Incohérence et méfiance
Or, le temps presse. Les trois vaccins obligatoires font l’objet de trois injections groupées (DTP) avant l’âge de 18 mois. Mais depuis 2008, le DTP seul n’est plus commercialisé : les laboratoires l’associent à d’autres vaccins recommandés dans des vaccins polyvalents, vendus plus chers. En février, le Conseil d’État avait pointé cette incohérence en donnant six mois au ministère pour la lever. Mais au pays de Louis Pasteur, père de la vaccination moderne, la méfiance est grandissante : les anti-vaccins fustigent leur dangerosité supposée (notamment en raison des adjuvants comme l’aluminium que certains contiennent) et accusent les laboratoires pharmaceutiques de privilégier la rentabilité à la santé des enfants.

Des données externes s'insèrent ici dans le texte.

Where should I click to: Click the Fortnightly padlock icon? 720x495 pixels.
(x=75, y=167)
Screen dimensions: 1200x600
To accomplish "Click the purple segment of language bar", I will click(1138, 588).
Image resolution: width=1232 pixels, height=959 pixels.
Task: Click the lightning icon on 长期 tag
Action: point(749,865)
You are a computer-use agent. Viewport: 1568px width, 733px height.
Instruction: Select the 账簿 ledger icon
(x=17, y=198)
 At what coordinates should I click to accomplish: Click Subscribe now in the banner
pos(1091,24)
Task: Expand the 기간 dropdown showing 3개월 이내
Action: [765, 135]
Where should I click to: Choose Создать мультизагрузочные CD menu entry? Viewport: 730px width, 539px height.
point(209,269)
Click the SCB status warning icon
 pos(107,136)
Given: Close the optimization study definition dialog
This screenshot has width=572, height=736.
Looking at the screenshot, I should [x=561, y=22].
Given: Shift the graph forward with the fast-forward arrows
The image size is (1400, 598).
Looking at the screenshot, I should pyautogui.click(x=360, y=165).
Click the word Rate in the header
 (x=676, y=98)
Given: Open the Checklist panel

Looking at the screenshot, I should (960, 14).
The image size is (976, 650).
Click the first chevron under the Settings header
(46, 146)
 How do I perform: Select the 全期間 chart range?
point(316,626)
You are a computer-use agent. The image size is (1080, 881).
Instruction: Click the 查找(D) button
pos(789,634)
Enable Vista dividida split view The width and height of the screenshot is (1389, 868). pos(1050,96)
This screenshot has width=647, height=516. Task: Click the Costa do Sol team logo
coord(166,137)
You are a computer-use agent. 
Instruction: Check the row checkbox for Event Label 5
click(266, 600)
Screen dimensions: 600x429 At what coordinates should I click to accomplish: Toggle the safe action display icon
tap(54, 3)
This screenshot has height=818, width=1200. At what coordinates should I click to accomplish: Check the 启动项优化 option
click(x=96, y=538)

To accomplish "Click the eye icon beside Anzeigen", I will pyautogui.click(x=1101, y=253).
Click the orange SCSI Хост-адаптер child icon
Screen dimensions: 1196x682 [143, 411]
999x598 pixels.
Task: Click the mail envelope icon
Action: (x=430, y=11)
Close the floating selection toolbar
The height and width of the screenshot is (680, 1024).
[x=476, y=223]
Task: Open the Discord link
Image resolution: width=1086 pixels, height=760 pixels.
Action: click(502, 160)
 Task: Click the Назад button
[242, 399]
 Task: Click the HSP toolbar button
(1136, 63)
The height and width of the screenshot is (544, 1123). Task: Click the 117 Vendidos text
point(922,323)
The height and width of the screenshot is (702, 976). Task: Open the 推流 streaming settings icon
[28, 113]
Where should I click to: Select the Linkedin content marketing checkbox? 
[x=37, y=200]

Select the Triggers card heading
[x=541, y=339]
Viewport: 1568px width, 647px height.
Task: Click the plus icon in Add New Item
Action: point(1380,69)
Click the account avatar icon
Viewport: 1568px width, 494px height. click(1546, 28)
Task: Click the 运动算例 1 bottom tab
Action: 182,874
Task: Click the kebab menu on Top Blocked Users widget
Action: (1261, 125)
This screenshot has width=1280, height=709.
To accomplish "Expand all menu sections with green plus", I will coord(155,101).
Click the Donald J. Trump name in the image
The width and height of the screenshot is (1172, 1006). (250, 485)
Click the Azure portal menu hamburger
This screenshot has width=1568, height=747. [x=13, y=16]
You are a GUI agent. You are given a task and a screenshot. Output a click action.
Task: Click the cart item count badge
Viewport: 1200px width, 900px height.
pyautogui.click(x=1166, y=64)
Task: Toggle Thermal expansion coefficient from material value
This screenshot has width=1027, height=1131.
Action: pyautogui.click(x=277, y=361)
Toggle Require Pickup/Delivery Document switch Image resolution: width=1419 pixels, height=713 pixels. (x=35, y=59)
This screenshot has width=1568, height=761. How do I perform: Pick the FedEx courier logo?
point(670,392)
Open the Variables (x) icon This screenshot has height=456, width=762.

Selon une étude annuelle publiée en octobre pour le compte de l’organisation des industriels du secteur, 69 % des personnes interrogées seulement font confiance aux vaccins (- 2 points par rapport à 2015).
« Un cadeau aux labos »
L’extension du nombre de vaccins obligatoires serait « un recul sans précédent des libertés », s’est insurgé Augustin de Livois, président de l’Institut pour la protection de la santé naturelle (IPSN), association à l’origine de la plainte auprès du Conseil d’État. La députée européenne EE-LV Michèle Rivasi a de son côté dénoncé un « cadeau fait aux laboratoires » en pointant du doigt « la multiplication des scandales sanitaires à répétition ».